There are other points to which I want to refer which the hon. Gentleman mentioned in some of his argument, but which are not mentioned in the Amendment—not that that is an important point. My job is to assist the House and not pick holes in the drafting of Amendments. I mention these points because they illustrate a number of things to which attention must be given—and they are many. This is not a simple issue and I am not toning it down.

There is the question, first, of the non-trading income, which is left out of the Amendment and was omitted from the hon. Friend's speech. He referred to Case II, and there are Cases III, IV, V, VI and VI—all cases of non-trading income in which one must define the rules as far as grouping is concerned if grouping is intended. The Amendment does not mention the charges which the hon. Gentleman referred to and that is one of the elements of grouping. Presumably, they would have to follow in the grouping line that he was taking. There are several other points into which I need not go in detail, but which show the kind of problems one must turn one's attention to in deciding whether grouping is a practicable proposition.

This matter has received some attention, but I am not in a position to make a recommendation to the House at the present time, other than that we cannot recommend acceptance of the Amendment for a variety of reasons. But I will say definitely that the Government propose to continue the study they have given this problem of grouping for Corporation Tax purposes. Many points have to be taken into account. The matter is not straightforward. There are more complications than there would be with Profits Tax and more is involved.

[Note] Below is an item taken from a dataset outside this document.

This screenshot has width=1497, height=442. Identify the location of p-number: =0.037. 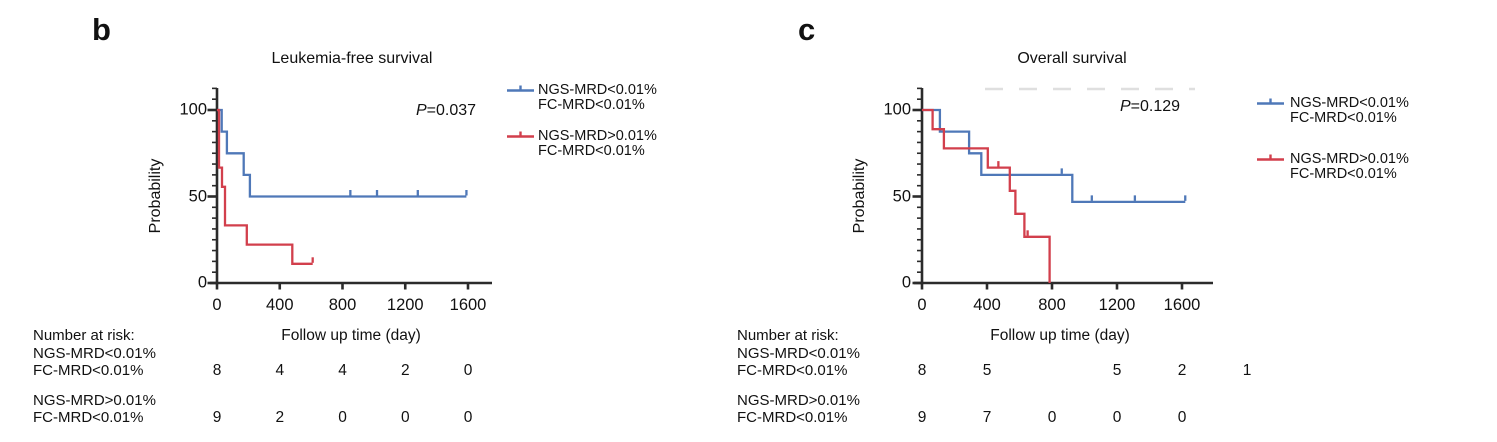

Certainly, I can say that, if this course were adopted—and the hon. Gentleman will realise that I am not excluding its adoption—we would have to protect the Revenue by making some arrangement for interim payments. That is the case if one has to take into account four company profits instead of one. One would have to agree a date on which the payment was to be made. We would have to make arrangements for interim payments so that the normal flow of revenue would continue undisturbed.

There have been a number of attempts to meet the problem of lack of groupings by dealing with it on an ad hoc basis. The hon. Gentleman mentioned two of them. Not only will the Government continue their study during the coming year with a view to making their conclusions—I cannot say what they will be, because, obviously, we must have the results of the study first—but we shall be happy to consult the interests which should be consulted before reaching our conclusions.

We shall not omit the needs of good management which might derive from a certain form of company structure which might be less convenient to the company in question if grouping were not permitted. This is not a straightforward matter. Many of the points raised by the hors. Gentleman, although not in the Amendment, must be considered. There are many more. We undertake to consider them all during the year.

We have already got some distance in our study and I hope, therefore, that, in the realisation of the way in which the Government are considering the matter and are proposing to continue to do so—although I make no commitment as to our conclusions in a year's time—the hon. Gentleman will not feel it necessary to press the Amendment to a Division.

12.45 a.m.

Mr. Patrick Jenkin

In view of what the Chief Secretary has said, and on what I recognise to be a helpful reply, I beg to ask leave to withdraw the Amendment.

Amendment, by leave, withdrawn.

Mr. Diamond

I beg to move,

That further consideration of the Bill, as amended, be adjourned.

We have made considerable progress, with due co-operation from the Opposition, for which we are always grateful.

Question put and agreed to.

Bill, as amended, to be further considered this day.